Seoul, Korea / Neu-Isenburg, Germany, March 24, 2020 – Premium tyre maker Hankook has announced in a board resolution that it intends to increase its shareholder value as well as the financial strength and competitiveness of the company. Hankook intends to take various measures to protect the rights of its shareholders and increase the value of the company. Firstly, a share buyback program worth around KRW 50 billion (equivalent to approx. EUR 36.8 million) over the next six months was approved at the Board meeting. Hankook will also increase dividends. The Hankook Technology Group has decided to pay a dividend of KRW 350 (EUR 0.26) per ordinary share for 2019, significantly exceeding the 2018 dividend of KRW 300 (EUR 0.22) per share. It’s affiliate Hankook Tire also decided to pay a dividend of KRW 550 (EUR 0.40) per share, bringing the total dividend for 2019 to KRW 68.1 billion (approximately EUR 50 million). This represents an increase of approximately 22% compared to 2018, when the dividend per share was KRW 450 (EUR 0.33) and the total amount was approximately KRW 55.7 billion (approximately EUR 41 million). Hankook will also be committed to increasing value for its shareholders by improving its earnings strategy in line with investment plans and current market conditions.
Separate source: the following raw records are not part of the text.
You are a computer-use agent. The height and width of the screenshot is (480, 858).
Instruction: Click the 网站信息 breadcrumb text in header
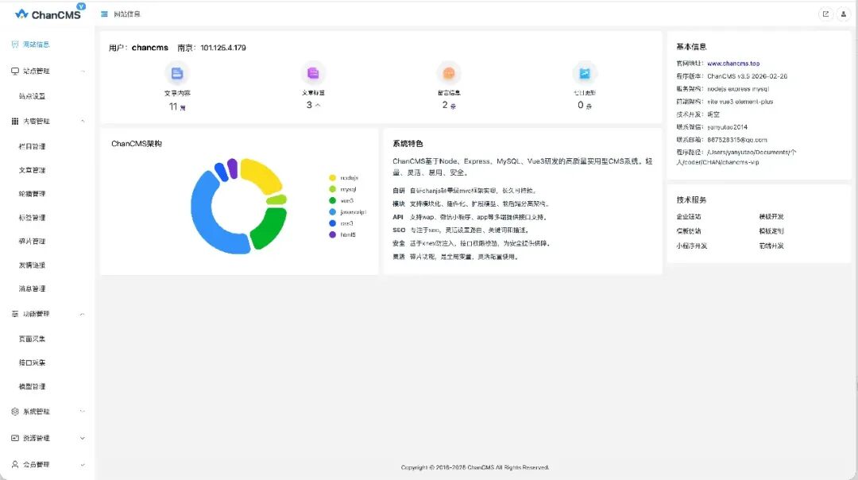(x=127, y=14)
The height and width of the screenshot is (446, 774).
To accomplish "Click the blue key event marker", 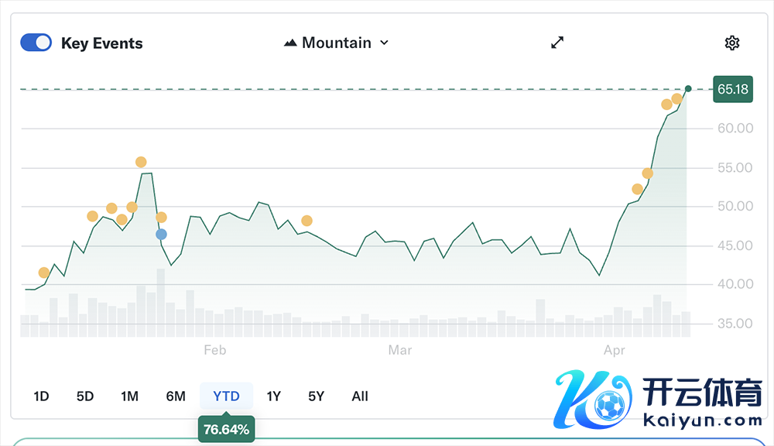I will point(161,234).
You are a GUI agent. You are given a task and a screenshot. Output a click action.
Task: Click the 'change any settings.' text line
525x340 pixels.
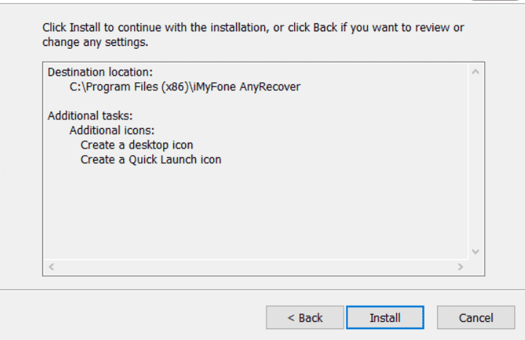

In addition, an organizational system for external board members and auditors will be established to increase transparency in the management of the company. The introduction of an electronic voting system is intended to encourage shareholders to exercise their rights and to expand the opportunities for communication with them. In the long term, it is planned to strengthen the role of the Board of Directors and the auditing bodies in order to create an advanced corporate governance structure. Hankook Tire, which has an AA credit rating, has a stable stream of capital, mainly as a result of its excellent operating cash flow. The company also benefits from an excellent financial structure, with loan repayments being made from released cash. Hankook will also focus on bolstering its financial strength and optimizing its assets to secure future investments. For example, non-operating real estate such as the site of the logistics centre on Busan Yeongdo Island will be sold and the resulting funds used to secure new growth engines.
The focus is also on increasing Hankook's primary competitiveness through innovation. The tyre maker will renew its business processes in all areas, including product development, logistics, marketing and sales. In particular, major investments will be made in the development of tyres for new vehicles and in increasing delivery capacity. In order to increase sales growth and market share on a sustainable basis, additional distribution channels will be developed in the USA and Europe. This is intended as an active response to the changes in customer needs and the market resulting from the digital transformation. In order to further promote the existing trust of the shareholders, shareholder value will be given the highest priority in all important decisions regarding new projects.
"Although a short term revenue loss will be inevitable as Europe and the US as well as the global automobile industry is facing a difficult situation due to shutdown of factories and distribution channels caused by the spread of COVID-19, reduction of demand, etc., we will be fully prepared in advance to turn the situation around immediately after the end of the outbreak," said Hyun Shick Cho, Vice Chairman of the Supervisory Board of Hankook Technology Group. "We will continue to innovate within our existing business area and look for new investment or M&A opportunities based on our superior financial structure to strengthen both our primary and future competitiveness. This will in turn further increase shareholder value."